Prime Minister Mark Carney mounted a firm defense of his government’s economic policies in the House of Commons, facing a barrage of criticism from Conservative Leader Pierre Poilievre over whether Canada has officially slipped into a recession.
The high-stakes showdown during Question Period followed a newly released Statistics Canada report showing the national economy contracted by 1% in the final quarter of 2025, followed by a minor 0.1% annualized dip in the first quarter of 2026. While technically meeting the traditional threshold of a recession two back-to-back quarters of negative Gross Domestic Product (GDP) growth the razor-thin margins have sparked a fierce political and semantic battle on Parliament Hill.
Poilievre pressed the Prime Minister for a straightforward answer, accusing the Liberal government of trying to deflect from structural weaknesses by hiding behind definitions.

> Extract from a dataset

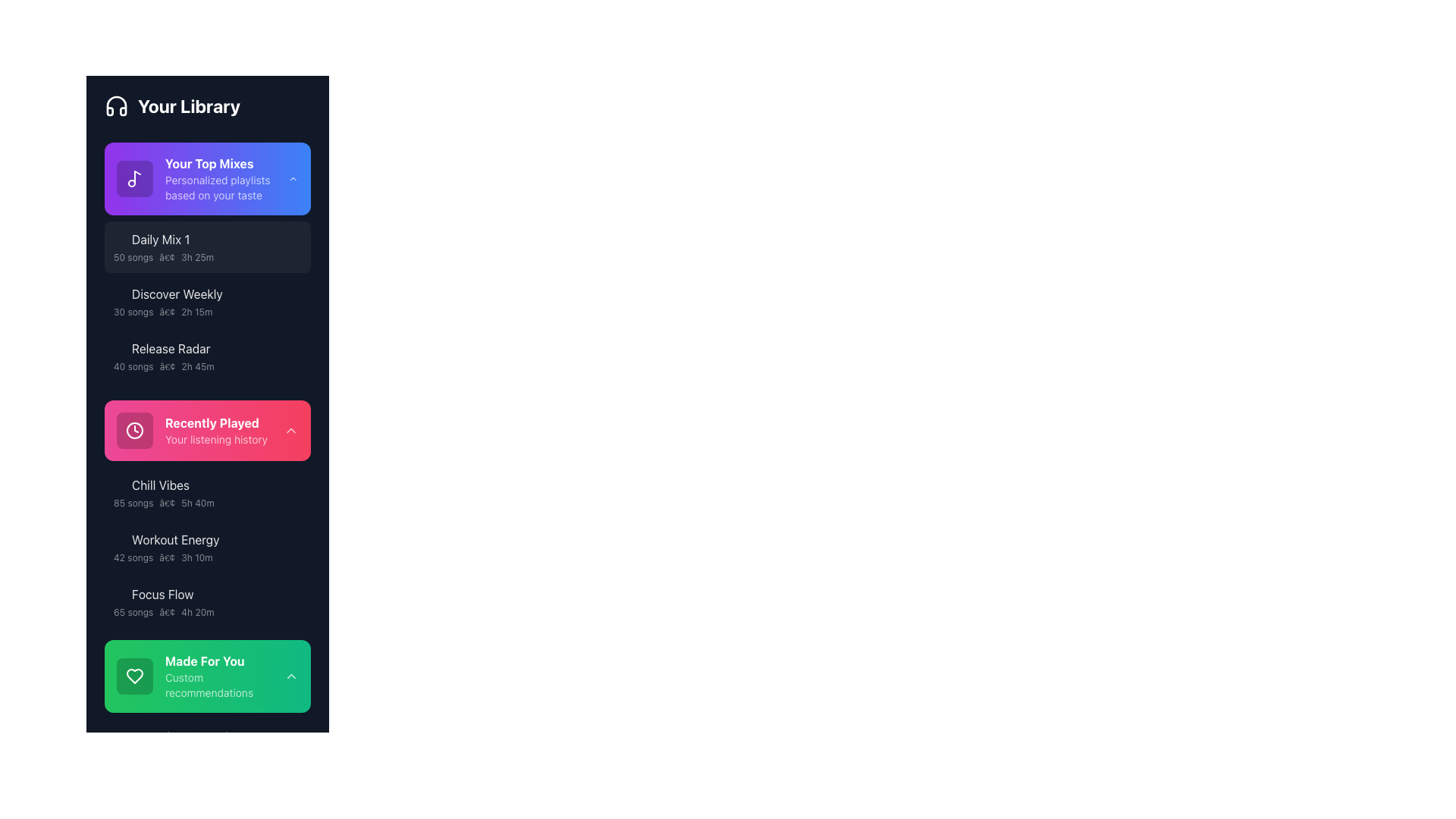 This screenshot has height=819, width=1456. I want to click on the Text label that indicates the quantity of songs available in the 'Chill Vibes' playlist, located under the 'Chill Vibes' section and preceding the text '5h 40m', so click(133, 503).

“We’ve had two consecutive declining quarters of GDP growth. We are the only country in the G7 that can say that,” Poilievre stated, noting that the economy has shrunk in three of the last four quarters. “Will he tell us, are we in a recession or a technical recession? Which is it?”

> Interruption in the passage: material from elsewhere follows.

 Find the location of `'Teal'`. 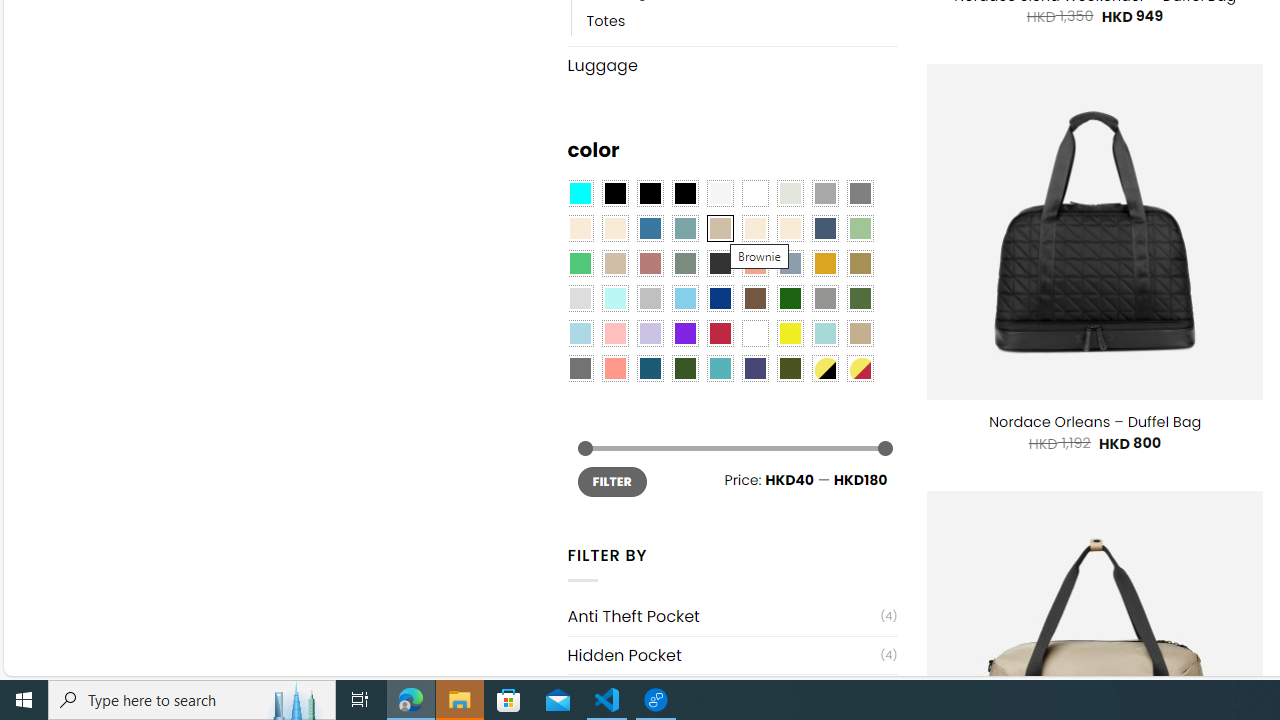

'Teal' is located at coordinates (720, 368).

The Tory leader pointed to localized economic pain across the country, citing job losses affecting 112,000 Canadians, a rising unemployment rate the second-worst in the G7 and an increase in food bank reliance. Poilievre, who previously sent a formal letter requesting an emergency parliamentary debate on the matter, argued that global pressures like inflation and tariffs are hitting every major economy, yet Canada remains uniquely vulnerable.
Carney, however, completely rejected the narrative of a systemic economic collapse. While acknowledging some recent “choppiness” in the data, the Prime Minister insisted his administration is systematically laying the foundations for a “stronger, more resilient, and more independent” economy.

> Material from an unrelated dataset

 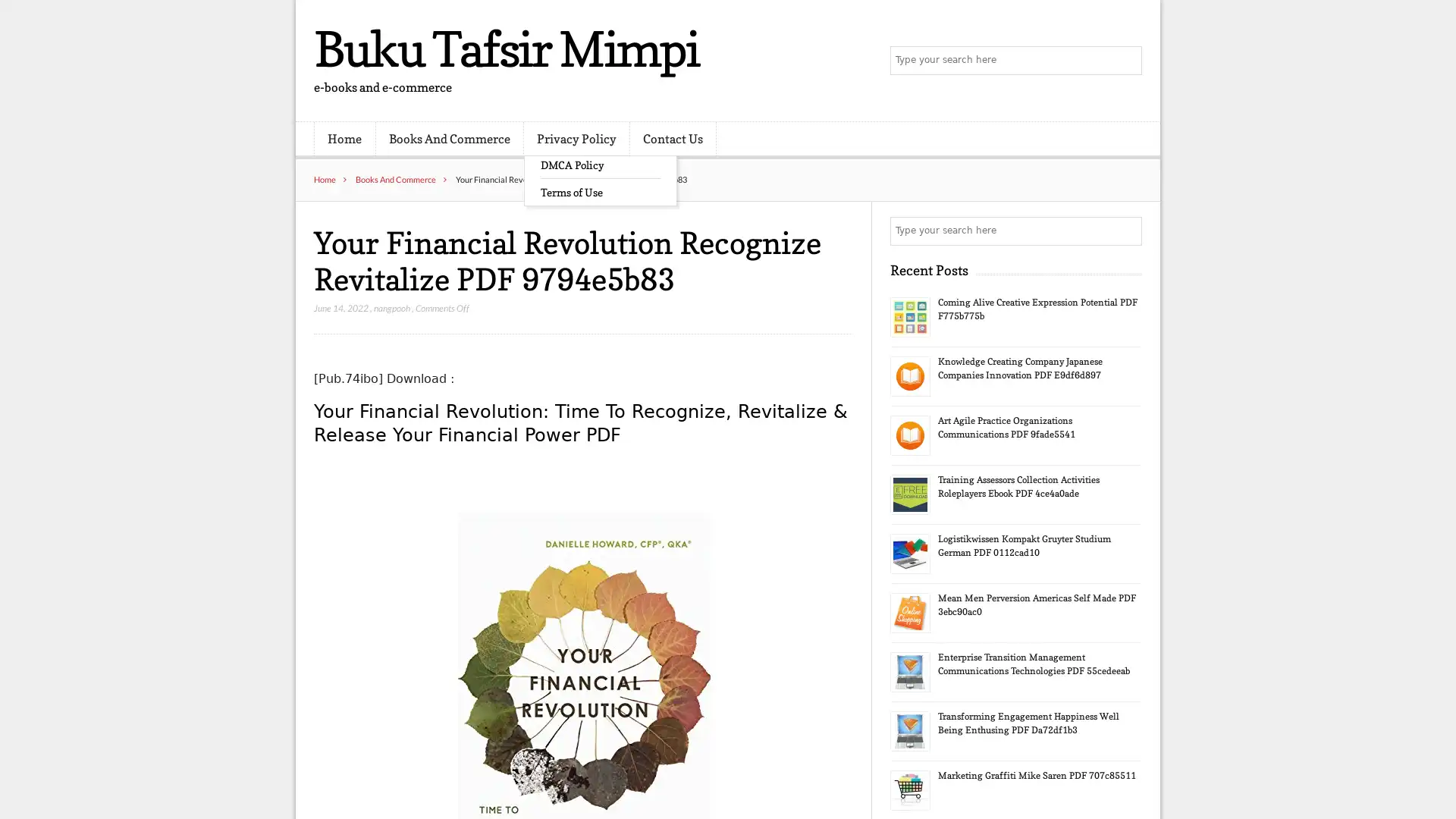 What do you see at coordinates (1126, 61) in the screenshot?
I see `Search` at bounding box center [1126, 61].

Rather than focusing on past quarters, Carney highlighted a forward-looking June report from the Organisation for Economic Co-operation and Development (OECD). The report projects Canada will secure the second-highest economic growth rate in the G7 over the next two years, forecasting a recovery to 1.2% GDP growth later this year and 1.7% next year as the country shakes off the trade disruptions caused by recent U.S. tariffs.
The underlying data from Statistics Canada illustrates a complicated economic tug-of-war. National imports rose by 2.9%, propelled by heavy demands for metal products and scrap metal, while automotive exports experienced a minor dip. Business investment inside the machinery and equipment sectors, however, jumped by 10%, a metric Carney used to demonstrate corporate confidence in Canada’s long-term trajectory.
Independent economists remain divided on how severely to interpret the current downturn. Some analysts argue that specific, volatile factors such as fluctuations in international gold imports distort the headline numbers, masking steady domestic activity. Others caution that despite strong international investment inflows, the combination of diminished household savings and persistent trade friction with the United States represents genuine cause for concern.
The domestic political dispute even caught the eye of U.S. President Donald Trump, who used the news of Canada’s economic slowdown to repeat his provocative rhetoric suggesting Canada should integrate into the United States as its “51st state.”
With the Conservatives demanding a legislative overhaul to roll back a decade of Liberal fiscal policies, and the government doubling down on infrastructure and defense spending to stimulate future growth, the debate over Canada’s financial health is set to dominate the floor of Parliament for weeks to come.